### PROBLEM TO WORK ON
Identify the line in which "Image resolution: width=868" appears, then reproduce that line and all remaining lines of the records word for word.

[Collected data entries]
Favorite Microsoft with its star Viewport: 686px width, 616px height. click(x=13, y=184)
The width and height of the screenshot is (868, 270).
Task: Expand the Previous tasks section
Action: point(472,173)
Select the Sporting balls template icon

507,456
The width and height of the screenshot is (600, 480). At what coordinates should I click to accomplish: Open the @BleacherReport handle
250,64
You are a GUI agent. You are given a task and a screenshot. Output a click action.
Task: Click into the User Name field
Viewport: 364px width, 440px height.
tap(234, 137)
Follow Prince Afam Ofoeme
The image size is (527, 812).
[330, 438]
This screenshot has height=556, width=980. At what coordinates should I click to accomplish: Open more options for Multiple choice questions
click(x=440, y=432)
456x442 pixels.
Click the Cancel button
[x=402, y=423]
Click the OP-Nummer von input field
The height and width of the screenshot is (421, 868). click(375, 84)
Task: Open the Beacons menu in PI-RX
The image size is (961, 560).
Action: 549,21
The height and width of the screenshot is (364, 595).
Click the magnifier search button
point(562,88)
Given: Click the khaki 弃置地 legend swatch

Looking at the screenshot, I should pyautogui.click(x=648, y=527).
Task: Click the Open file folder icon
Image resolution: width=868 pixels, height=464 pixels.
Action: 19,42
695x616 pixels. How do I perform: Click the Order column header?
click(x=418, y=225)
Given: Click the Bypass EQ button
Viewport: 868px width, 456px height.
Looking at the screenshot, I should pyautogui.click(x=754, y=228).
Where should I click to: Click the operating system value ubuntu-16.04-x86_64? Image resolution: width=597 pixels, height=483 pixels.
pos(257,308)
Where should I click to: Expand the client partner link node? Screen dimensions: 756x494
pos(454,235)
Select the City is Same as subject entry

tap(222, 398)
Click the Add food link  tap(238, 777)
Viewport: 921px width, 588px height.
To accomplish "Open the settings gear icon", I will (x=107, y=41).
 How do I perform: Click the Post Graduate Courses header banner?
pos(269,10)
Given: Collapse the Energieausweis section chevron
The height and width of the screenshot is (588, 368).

### EXPECTED ANSWER
Image resolution: width=868 pixels, height=464 pixels.
Action: 19,42
695x616 pixels. How do I perform: Click the Order column header?
click(x=418, y=225)
Given: Click the Bypass EQ button
Viewport: 868px width, 456px height.
Looking at the screenshot, I should pyautogui.click(x=754, y=228).
Where should I click to: Click the operating system value ubuntu-16.04-x86_64? Image resolution: width=597 pixels, height=483 pixels.
pos(257,308)
Where should I click to: Expand the client partner link node? Screen dimensions: 756x494
pos(454,235)
Select the City is Same as subject entry

tap(222, 398)
Click the Add food link  tap(238, 777)
Viewport: 921px width, 588px height.
To accomplish "Open the settings gear icon", I will (x=107, y=41).
 How do I perform: Click the Post Graduate Courses header banner?
pos(269,10)
Given: Collapse the Energieausweis section chevron
The height and width of the screenshot is (588, 368).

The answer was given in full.